Numero
22

Il piccolo moggio

Il piccolo moggio Il piccolo moggio

“Vedi Napoli e poi muori” recita la celebre citazione di Goethe sulla città. Ma qual è il punto migliore per “vedere” la città? Ognuno, che sia il turista di un giorno o un napoletano doc, ha il suo luogo del cuore per contemplare tanta bellezza, la propria cartolina stampata nella memoria. 

Da Castel dell'Ovo, da Mergellina, da Posillipo o dalla Certosa di San Martino si spalancano davanti agli occhi delle vedute che già nell'ottocento venivano riprodotte nei dipinti dei pittori della Scuola di Posillipo.

Sono immagini iconiche, di una Napoli stretta tra il mare e il Vesuvio, con il sole che bacia le facciate colorate dei palazzi storici o rende ancora più intenso il colore dorato del tufo; sono immagini dal sapore antico, sempre emozionanti al primo o all'ennesimo sguardo.

Per catturare queste vedute basta passeggiare sul lungomare o salire verso i quartieri collinari. Ma c'è anche un altro modo di vedere la città, dall'alto, attraverso percorsi un po' più impegnativi ma capaci di regalare panorami inattesi. Salite, rampe, tornanti e scorci sul mare ad una manciata di chilometri dal traffico cittadino: è la Salita del Moiariello, uno degli itinerari di trekking urbano che si possono praticare a Napoli.

Si parte dalla rumorosa Via Foria, con gli occhi puntati verso Capodimonte e senza la fretta di raggiungere la rassicurante chiazza verde del bosco, perché lungo la strada c'è un'insolita bellezza da cogliere. Vicoletti, balconi, edicole votive, voci che si confondono accompagnano la salita che si snoda tra Montagnola, Via Ottavio Morisani e il Moiariello, il cui nome trae origine da moggio, l'unità di misura utilizzata per i terreni agricoli; la parola suggerisce che qui ci fossero orti e coltivazioni, con il tempo sostituiti dalle case, ma qualcosa sopravvive tra i giardini e gli orti pensili improvvisati.

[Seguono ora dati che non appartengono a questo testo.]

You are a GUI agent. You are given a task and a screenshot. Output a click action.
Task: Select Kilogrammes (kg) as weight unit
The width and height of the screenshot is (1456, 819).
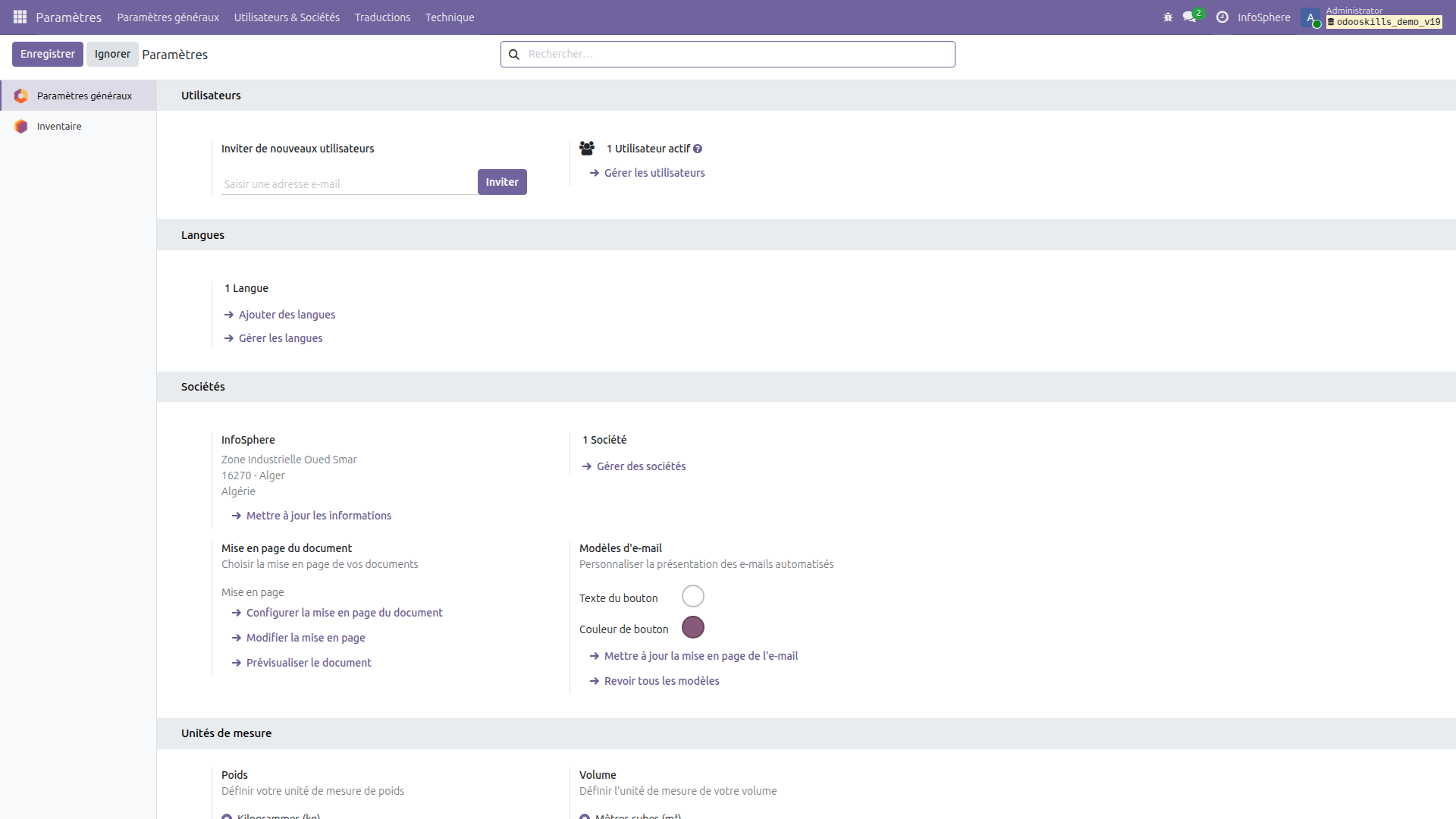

La pendenza della strada può togliere il fiato, ma anche alcuni scorci, belli perché non convenzionali. Da qui si vede la Napoli che non è bagnata dal mare, il Vesuvio non sembra così lontano, una miriade di case dai colori indistinguibili, case che sembrano minuscole rispetto ai grattacieli d'argento del centro direzionale.

È il paesaggio urbano, forse poco romantico per i vedutisti di ieri ma tremendamente vero e contemporaneo. “Per aspera ad astra” direbbero gli antichi. E in questo caso avrebbero doppiamente ragione perché il Moiariello consente di raggiungere anche l'Osservatorio Astronomico di Capodimonte. Istituito nel 1812 sotto Murat e completato nel 1819 con Ferdinando I, l'edificio ospita l'osservatorio, il museo degli strumenti astronomici e una ricchissima biblioteca.

E ancora stando con il naso all'insù si scorge una torre verso Capodimonte, è la Torre di Palasciano, ottocentesca e, come tutte le torri, al centro di una storia di fantasmi. La torre è parte di una grande proprietà, situata sull'altura di Miradois, (dallo spagnolo “mira todos”) appartenuta al medico Ferdinando Palasciano, il cui fantasma la tradizione vuole aleggi ancora nella villa. E come biasimarlo, visto il panorama che si gode da qui.